Stored data –
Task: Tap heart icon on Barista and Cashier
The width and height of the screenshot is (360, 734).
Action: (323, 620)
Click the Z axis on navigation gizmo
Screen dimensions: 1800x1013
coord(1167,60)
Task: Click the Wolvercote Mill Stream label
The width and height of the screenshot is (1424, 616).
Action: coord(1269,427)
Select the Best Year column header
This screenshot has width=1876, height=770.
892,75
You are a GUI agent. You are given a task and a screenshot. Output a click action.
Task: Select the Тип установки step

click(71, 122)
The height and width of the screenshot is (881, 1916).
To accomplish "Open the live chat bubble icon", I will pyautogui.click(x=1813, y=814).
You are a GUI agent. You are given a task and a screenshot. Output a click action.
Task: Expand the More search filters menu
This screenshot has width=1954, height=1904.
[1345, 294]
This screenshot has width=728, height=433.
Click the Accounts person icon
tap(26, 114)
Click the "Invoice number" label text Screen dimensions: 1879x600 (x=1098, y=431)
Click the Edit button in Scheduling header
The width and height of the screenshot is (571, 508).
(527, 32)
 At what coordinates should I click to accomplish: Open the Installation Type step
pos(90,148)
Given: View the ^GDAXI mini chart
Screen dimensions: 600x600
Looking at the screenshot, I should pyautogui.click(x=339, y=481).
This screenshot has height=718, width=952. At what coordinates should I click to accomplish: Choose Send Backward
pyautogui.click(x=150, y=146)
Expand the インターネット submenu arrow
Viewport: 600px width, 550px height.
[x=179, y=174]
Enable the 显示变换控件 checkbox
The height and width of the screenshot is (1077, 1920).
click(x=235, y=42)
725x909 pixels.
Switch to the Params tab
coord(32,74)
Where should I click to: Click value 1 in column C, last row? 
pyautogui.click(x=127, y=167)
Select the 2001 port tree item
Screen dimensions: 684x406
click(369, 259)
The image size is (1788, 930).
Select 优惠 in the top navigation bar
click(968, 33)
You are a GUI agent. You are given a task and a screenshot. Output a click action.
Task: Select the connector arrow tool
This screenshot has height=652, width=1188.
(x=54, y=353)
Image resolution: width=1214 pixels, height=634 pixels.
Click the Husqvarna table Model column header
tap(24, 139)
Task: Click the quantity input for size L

What the task requires – Every record listed above should be reproduced exactly.

Exercise result –
Task: Tap heart icon on Barista and Cashier
The width and height of the screenshot is (360, 734).
Action: (323, 620)
Click the Z axis on navigation gizmo
Screen dimensions: 1800x1013
coord(1167,60)
Task: Click the Wolvercote Mill Stream label
The width and height of the screenshot is (1424, 616).
Action: coord(1269,427)
Select the Best Year column header
This screenshot has width=1876, height=770.
892,75
You are a GUI agent. You are given a task and a screenshot. Output a click action.
Task: Select the Тип установки step

click(71, 122)
The height and width of the screenshot is (881, 1916).
To accomplish "Open the live chat bubble icon", I will pyautogui.click(x=1813, y=814).
You are a GUI agent. You are given a task and a screenshot. Output a click action.
Task: Expand the More search filters menu
This screenshot has width=1954, height=1904.
[1345, 294]
This screenshot has width=728, height=433.
Click the Accounts person icon
tap(26, 114)
Click the "Invoice number" label text Screen dimensions: 1879x600 (x=1098, y=431)
Click the Edit button in Scheduling header
The width and height of the screenshot is (571, 508).
(527, 32)
 At what coordinates should I click to accomplish: Open the Installation Type step
pos(90,148)
Given: View the ^GDAXI mini chart
Screen dimensions: 600x600
Looking at the screenshot, I should pyautogui.click(x=339, y=481).
This screenshot has height=718, width=952. At what coordinates should I click to accomplish: Choose Send Backward
pyautogui.click(x=150, y=146)
Expand the インターネット submenu arrow
Viewport: 600px width, 550px height.
[x=179, y=174]
Enable the 显示变换控件 checkbox
The height and width of the screenshot is (1077, 1920).
click(x=235, y=42)
725x909 pixels.
Switch to the Params tab
coord(32,74)
Where should I click to: Click value 1 in column C, last row? 
pyautogui.click(x=127, y=167)
Select the 2001 port tree item
Screen dimensions: 684x406
click(369, 259)
The image size is (1788, 930).
Select 优惠 in the top navigation bar
click(968, 33)
You are a GUI agent. You are given a task and a screenshot. Output a click action.
Task: Select the connector arrow tool
This screenshot has height=652, width=1188.
(x=54, y=353)
Image resolution: width=1214 pixels, height=634 pixels.
Click the Husqvarna table Model column header
tap(24, 139)
Task: Click the quantity input for size L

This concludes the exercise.